• [Information shown]:
----------------
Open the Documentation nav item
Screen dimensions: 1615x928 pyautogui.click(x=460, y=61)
----------------
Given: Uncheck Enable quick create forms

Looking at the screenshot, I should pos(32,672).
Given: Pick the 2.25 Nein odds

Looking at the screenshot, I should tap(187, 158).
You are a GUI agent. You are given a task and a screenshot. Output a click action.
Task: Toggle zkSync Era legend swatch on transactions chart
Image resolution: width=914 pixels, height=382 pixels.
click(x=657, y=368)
----------------
• [To do]: Write out the lines above word for word, starting at the line containing "Given: Uncheck Enable quick create forms" and ending at the line containing "click(x=657, y=368)", with both of those lines included.

• [Correct output]:
Given: Uncheck Enable quick create forms

Looking at the screenshot, I should pos(32,672).
Given: Pick the 2.25 Nein odds

Looking at the screenshot, I should tap(187, 158).
You are a GUI agent. You are given a task and a screenshot. Output a click action.
Task: Toggle zkSync Era legend swatch on transactions chart
Image resolution: width=914 pixels, height=382 pixels.
click(x=657, y=368)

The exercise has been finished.